## BRIEF A
Could you transcribe the Prince Edward County burn notice word for word, in full?
## BRIEF B
Can you express every line of the rows below as a JSON list of strings, one string per line, with blank lines skipped and the pictures left out?

[start SELECTED PASSAGE]

The Prince Edward County Fire Department has lifted the ban on campfires, burn barrels and as of Monday, Aug. 13, the ban for small brush piles has been lifted.

If you have any questions please contact the Prince Edward County Fire Department: 613-476-2602


Burn Permit information:

Permits are valid from date of issue to December 31st of the year issued and cost $15.00 each.

Permits can be purchased at the following Municipal Offices:

Picton Fire Station
2 Ross Street, Picton
All hours

Shire Hall
332 Main Street, Picton
Mon.- Fri. 
8:30 a.m. – 4:30 p.m.

Permits can also be purchased at Prince Edward County libraries. Click here for a complete listing of library locations and hours of service

A message from the Office of the Fire Marshal and the Ontario Ministry of Natural Resources:

Ontario can have more than 1,200 wildfires in a given year. These fires can threaten communities and destroy homes and cottages.

[end SELECTED PASSAGE]
[start RECORDS FOR THIS TASK]

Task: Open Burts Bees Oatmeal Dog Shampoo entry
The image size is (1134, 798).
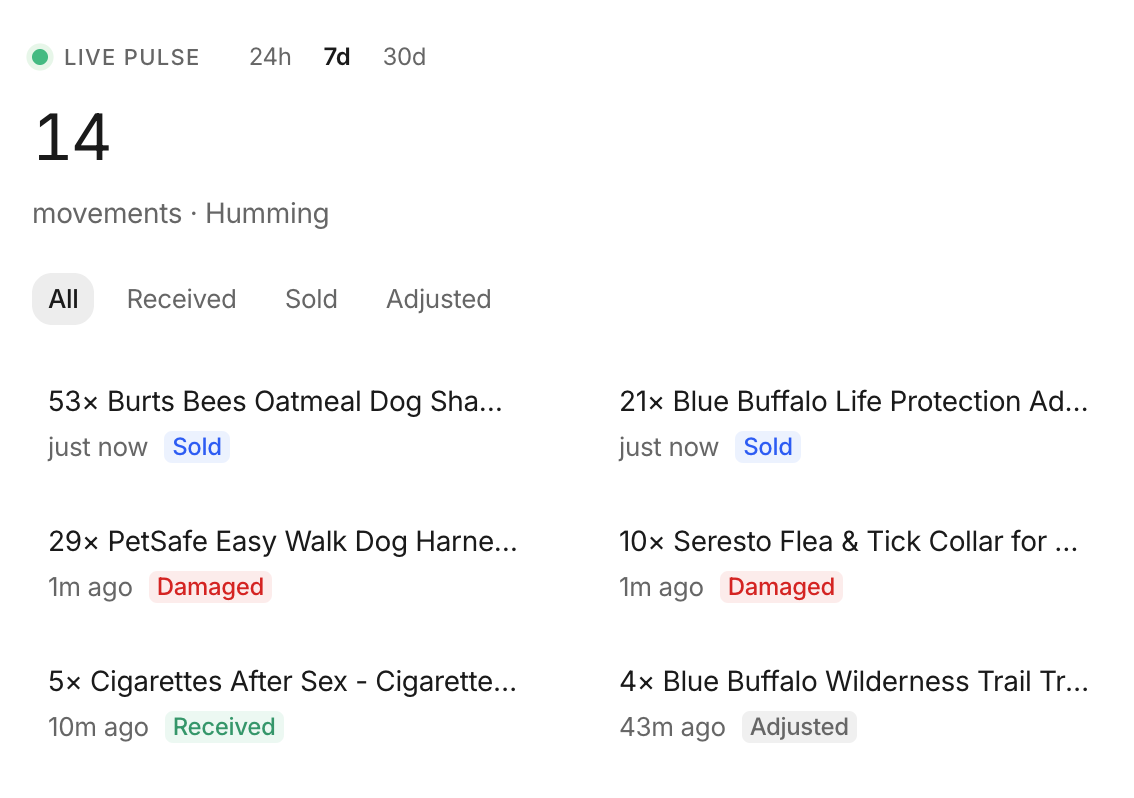Action: pos(275,402)
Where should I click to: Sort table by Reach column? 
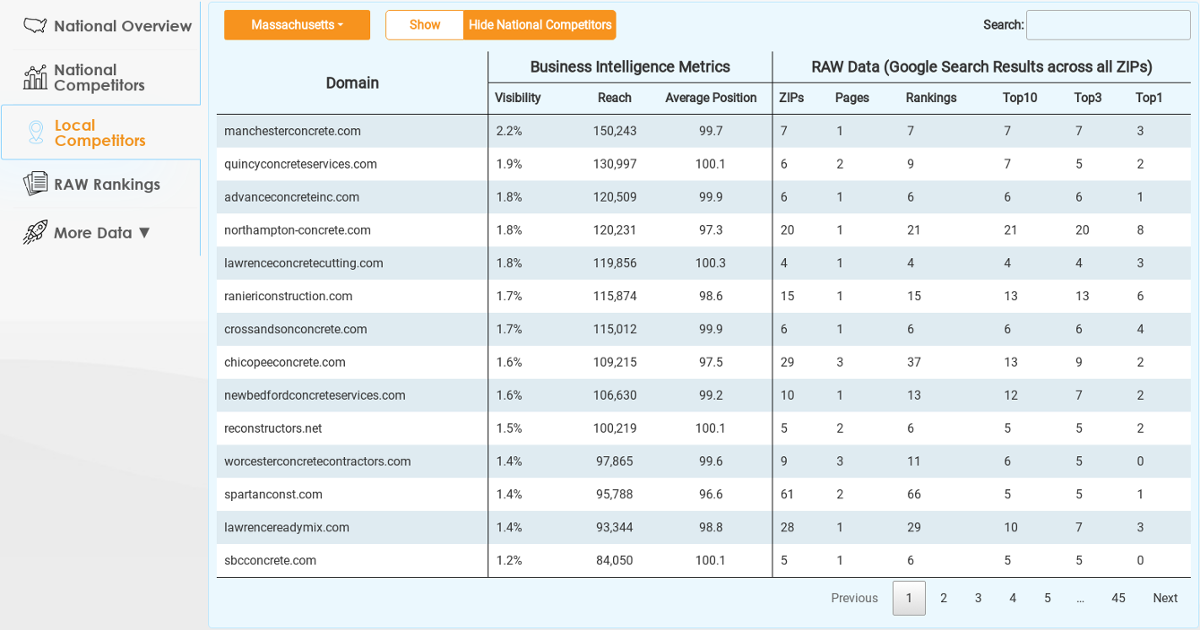pos(615,98)
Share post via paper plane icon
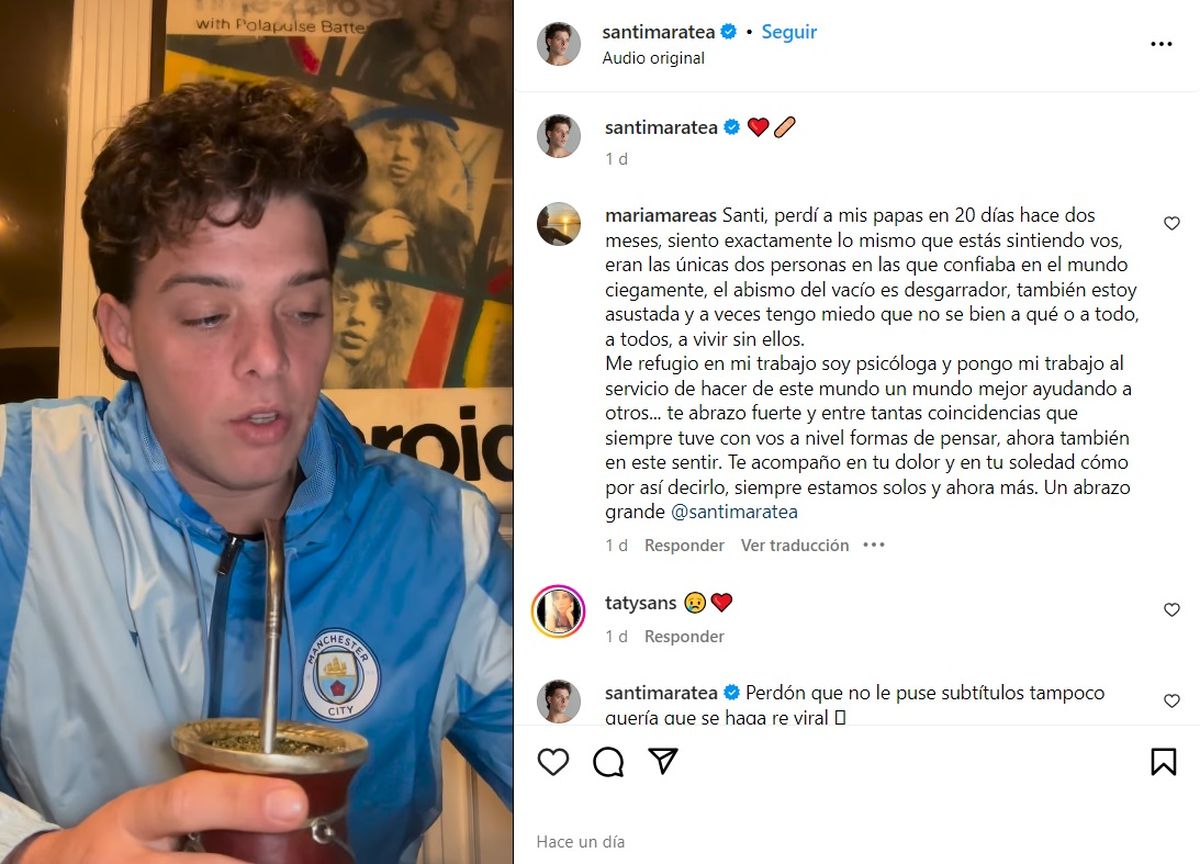 click(663, 762)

[end RECORDS FOR THIS TASK]

## OUTPUT A
The Prince Edward County Fire Department has lifted the ban on campfires, burn barrels and as of Monday, Aug. 13, the ban for small brush piles has been lifted.

If you have any questions please contact the Prince Edward County Fire Department: 613-476-2602


Burn Permit information:

Permits are valid from date of issue to December 31st of the year issued and cost $15.00 each.

Permits can be purchased at the following Municipal Offices:

Picton Fire Station
2 Ross Street, Picton
All hours

Shire Hall
332 Main Street, Picton
Mon.- Fri. 
8:30 a.m. – 4:30 p.m.

Permits can also be purchased at Prince Edward County libraries. Click here for a complete listing of library locations and hours of service

A message from the Office of the Fire Marshal and the Ontario Ministry of Natural Resources:

Ontario can have more than 1,200 wildfires in a given year. These fires can threaten communities and destroy homes and cottages.

## OUTPUT B
[
  "Task: Open Burts Bees Oatmeal Dog Shampoo entry",
  "The image size is (1134, 798).",
  "Action: pos(275,402)",
  "Where should I click to: Sort table by Reach column? ",
  "pos(615,98)",
  "Share post via paper plane icon",
  " click(663, 762)"
]